BLOQUE DE TEXTO =
•••••
Hace dos años me iba a morir. Y no. Hace seis meses me quise morir. Y tampoco. Y hoy estoy aquí sentado tomándome un café con mi conmigo.
La semana pasada descubrieron una fuga de agua en un tubo interno de mi apartamento y para arreglarlo han tenido que tumbar muros y paredes. Y yo, que soy un piscis, que primero nado y después pienso, no tuve más remedio que entender que se parece a lo que pasa con mi vida. Tuve que prácticamente destruirme para ver que había una fuga, que aún estoy intentando reparar.
Nadar sin pensar no es un acto de imprudencia. Es, más bien, una forma antigua —ancestral, incluso— de confiar en el instinto, en el oleaje interno que me guía sin necesidad de mapas. Los Piscis no calculamos la corriente: nos dejamos llevar. Nos lanzamos al agua con el corazón antes que con la cabeza. Solo después, cuando ya estamos en el fondo o flotando entre medusas de recuerdos, pensamos. No para arrepentirnos, sino para entender qué demonios buscábamos allí. Primero nadamos. Porque hay urgencia en mover el alma. Porque no hay orilla que nos retenga. Porque el agua es nuestro idioma, y cuando callamos, lo hacemos con burbujas que suben lentas y sinceras. Luego pensamos. Con la sal en los labios y el cansancio de haber sentido demasiado. Pensamos con el cuerpo mojado por lo vivido, con la mirada empañada por imágenes que no estaban en el guion, porque nunca tuvimos uno. Pensamos y nos damos cuenta de que lo que parecía deriva era el simple acto de buscar.
•••••
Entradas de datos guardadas
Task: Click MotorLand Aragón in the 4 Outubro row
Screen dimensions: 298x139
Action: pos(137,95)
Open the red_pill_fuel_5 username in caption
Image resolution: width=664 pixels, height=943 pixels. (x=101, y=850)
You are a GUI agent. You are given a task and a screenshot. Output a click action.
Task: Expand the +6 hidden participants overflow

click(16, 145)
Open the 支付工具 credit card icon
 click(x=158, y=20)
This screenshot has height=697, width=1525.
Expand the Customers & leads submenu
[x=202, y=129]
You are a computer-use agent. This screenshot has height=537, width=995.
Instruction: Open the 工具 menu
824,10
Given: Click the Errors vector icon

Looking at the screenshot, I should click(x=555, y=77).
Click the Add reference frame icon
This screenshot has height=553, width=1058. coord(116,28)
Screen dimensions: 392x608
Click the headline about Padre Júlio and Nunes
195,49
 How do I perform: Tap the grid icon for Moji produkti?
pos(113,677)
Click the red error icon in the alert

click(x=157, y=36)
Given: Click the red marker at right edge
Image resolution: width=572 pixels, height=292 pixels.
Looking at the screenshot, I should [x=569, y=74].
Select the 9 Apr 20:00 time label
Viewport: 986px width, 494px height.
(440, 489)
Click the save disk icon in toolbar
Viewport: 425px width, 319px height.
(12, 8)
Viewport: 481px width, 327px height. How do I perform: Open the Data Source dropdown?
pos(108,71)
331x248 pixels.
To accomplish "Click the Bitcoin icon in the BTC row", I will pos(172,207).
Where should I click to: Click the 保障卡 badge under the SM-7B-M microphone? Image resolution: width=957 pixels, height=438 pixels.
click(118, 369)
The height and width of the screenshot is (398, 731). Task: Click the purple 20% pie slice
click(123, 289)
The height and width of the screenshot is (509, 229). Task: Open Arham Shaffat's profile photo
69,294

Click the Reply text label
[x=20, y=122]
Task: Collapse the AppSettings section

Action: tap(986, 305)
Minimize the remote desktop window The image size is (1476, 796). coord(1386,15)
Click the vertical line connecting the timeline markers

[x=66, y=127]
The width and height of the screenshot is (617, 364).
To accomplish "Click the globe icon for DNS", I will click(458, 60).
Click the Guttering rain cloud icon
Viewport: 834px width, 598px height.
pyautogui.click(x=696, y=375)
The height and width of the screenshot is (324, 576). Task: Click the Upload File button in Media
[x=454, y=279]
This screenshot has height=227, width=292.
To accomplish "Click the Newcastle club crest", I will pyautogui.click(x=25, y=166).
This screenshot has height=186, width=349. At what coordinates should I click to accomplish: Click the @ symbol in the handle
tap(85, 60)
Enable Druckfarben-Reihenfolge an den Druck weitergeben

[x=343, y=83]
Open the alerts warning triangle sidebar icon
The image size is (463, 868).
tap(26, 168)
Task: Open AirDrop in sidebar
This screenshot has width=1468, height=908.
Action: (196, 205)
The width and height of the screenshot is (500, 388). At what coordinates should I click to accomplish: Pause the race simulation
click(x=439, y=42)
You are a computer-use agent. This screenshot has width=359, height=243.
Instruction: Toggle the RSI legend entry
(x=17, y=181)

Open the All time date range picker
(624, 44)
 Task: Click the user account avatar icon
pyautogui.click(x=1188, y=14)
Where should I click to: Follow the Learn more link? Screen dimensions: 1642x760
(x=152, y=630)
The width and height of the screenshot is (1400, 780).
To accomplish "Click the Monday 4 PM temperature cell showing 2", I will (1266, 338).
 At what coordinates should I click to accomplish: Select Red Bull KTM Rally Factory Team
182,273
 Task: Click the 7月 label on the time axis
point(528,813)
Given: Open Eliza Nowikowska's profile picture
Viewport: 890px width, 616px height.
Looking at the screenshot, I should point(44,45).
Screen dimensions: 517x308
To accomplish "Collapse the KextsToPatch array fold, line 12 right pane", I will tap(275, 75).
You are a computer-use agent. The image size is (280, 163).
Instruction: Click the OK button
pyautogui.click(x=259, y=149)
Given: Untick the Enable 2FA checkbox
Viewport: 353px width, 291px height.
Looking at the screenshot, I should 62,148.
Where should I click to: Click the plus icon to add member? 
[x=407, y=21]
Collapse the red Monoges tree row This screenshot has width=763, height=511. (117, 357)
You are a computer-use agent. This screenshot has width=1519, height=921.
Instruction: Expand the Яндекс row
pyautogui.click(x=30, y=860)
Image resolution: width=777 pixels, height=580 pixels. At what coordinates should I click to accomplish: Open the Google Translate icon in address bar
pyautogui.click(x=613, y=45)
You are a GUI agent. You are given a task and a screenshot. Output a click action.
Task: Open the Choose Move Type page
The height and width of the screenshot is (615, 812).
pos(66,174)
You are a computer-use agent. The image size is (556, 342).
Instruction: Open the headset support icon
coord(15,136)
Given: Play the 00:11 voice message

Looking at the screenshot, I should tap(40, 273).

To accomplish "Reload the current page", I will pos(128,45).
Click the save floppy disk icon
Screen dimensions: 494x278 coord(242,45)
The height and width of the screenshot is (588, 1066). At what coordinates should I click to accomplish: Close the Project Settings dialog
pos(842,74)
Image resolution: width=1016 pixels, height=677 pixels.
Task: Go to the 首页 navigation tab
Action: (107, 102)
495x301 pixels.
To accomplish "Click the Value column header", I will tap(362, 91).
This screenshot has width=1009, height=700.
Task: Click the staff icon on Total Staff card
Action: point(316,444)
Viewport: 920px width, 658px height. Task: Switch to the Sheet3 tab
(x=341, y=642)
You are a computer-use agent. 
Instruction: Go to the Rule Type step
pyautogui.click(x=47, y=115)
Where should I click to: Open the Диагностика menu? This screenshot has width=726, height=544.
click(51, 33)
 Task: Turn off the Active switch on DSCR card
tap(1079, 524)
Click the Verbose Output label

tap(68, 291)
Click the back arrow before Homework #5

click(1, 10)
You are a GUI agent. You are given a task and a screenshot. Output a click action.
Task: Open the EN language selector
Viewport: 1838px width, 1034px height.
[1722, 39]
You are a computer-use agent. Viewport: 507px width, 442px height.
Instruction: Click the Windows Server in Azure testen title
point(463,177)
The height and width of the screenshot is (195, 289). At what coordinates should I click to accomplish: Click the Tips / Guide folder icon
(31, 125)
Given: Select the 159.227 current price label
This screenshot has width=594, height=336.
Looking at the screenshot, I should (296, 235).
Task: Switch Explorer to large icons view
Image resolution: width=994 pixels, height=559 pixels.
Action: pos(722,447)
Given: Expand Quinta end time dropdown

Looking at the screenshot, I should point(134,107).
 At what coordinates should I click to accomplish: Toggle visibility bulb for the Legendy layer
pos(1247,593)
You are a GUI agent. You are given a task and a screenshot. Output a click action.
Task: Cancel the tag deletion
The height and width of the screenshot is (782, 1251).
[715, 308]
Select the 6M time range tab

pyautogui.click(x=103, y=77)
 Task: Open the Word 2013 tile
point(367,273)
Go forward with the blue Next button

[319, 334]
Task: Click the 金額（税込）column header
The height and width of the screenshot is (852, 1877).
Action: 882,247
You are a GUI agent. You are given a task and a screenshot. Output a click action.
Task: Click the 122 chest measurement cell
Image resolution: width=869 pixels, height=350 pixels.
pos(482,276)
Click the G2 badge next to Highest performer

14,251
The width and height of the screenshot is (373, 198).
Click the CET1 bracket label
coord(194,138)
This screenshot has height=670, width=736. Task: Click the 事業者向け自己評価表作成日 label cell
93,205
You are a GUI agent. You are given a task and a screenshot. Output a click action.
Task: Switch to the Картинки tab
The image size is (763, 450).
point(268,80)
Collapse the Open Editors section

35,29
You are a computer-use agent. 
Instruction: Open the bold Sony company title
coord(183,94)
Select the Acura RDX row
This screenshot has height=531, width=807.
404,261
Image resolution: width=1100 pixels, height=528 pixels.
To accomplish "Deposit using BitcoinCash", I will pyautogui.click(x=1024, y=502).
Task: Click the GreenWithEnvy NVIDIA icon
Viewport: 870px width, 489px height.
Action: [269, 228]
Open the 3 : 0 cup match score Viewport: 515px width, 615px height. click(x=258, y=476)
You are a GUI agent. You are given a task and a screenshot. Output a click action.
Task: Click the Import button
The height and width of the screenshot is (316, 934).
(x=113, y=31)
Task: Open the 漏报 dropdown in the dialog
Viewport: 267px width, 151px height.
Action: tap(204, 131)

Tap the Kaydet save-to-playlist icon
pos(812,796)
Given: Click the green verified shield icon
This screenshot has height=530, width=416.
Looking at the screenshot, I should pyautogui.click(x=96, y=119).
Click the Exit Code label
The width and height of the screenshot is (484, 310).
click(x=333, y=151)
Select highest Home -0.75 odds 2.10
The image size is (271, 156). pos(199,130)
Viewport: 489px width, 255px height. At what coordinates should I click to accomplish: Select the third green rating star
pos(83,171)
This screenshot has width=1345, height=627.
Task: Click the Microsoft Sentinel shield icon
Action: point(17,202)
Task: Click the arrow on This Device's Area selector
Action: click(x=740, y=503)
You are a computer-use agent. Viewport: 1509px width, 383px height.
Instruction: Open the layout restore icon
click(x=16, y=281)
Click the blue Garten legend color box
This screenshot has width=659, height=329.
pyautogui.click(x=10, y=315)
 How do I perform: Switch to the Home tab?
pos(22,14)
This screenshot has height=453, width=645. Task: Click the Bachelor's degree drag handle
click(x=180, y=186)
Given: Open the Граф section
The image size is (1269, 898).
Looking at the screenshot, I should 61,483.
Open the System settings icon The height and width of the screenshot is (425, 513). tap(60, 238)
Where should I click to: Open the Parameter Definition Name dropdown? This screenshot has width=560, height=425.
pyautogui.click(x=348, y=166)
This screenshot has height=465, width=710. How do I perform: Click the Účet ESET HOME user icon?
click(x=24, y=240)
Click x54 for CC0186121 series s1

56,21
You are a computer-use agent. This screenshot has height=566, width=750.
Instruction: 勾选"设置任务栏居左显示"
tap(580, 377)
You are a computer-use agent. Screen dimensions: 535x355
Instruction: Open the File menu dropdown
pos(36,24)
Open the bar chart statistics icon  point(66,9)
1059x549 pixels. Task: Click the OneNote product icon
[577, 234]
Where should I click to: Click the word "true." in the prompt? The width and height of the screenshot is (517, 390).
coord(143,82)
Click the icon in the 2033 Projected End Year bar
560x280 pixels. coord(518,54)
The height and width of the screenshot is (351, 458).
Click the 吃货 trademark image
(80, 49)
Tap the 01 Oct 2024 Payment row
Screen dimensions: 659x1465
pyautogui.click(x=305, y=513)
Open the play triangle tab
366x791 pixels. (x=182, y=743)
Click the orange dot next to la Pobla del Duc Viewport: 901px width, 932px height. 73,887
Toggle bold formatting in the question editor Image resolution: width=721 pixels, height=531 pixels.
•••••
LO QUE SE PIDE = Copia palabra por palabra el fragmento del texto sobre el piscis que va desde "Hace dos años" hasta "estoy intentando reparar.", incluido este último.

TU RESPUESTA =
Hace dos años me iba a morir. Y no. Hace seis meses me quise morir. Y tampoco. Y hoy estoy aquí sentado tomándome un café con mi conmigo.
La semana pasada descubrieron una fuga de agua en un tubo interno de mi apartamento y para arreglarlo han tenido que tumbar muros y paredes. Y yo, que soy un piscis, que primero nado y después pienso, no tuve más remedio que entender que se parece a lo que pasa con mi vida. Tuve que prácticamente destruirme para ver que había una fuga, que aún estoy intentando reparar.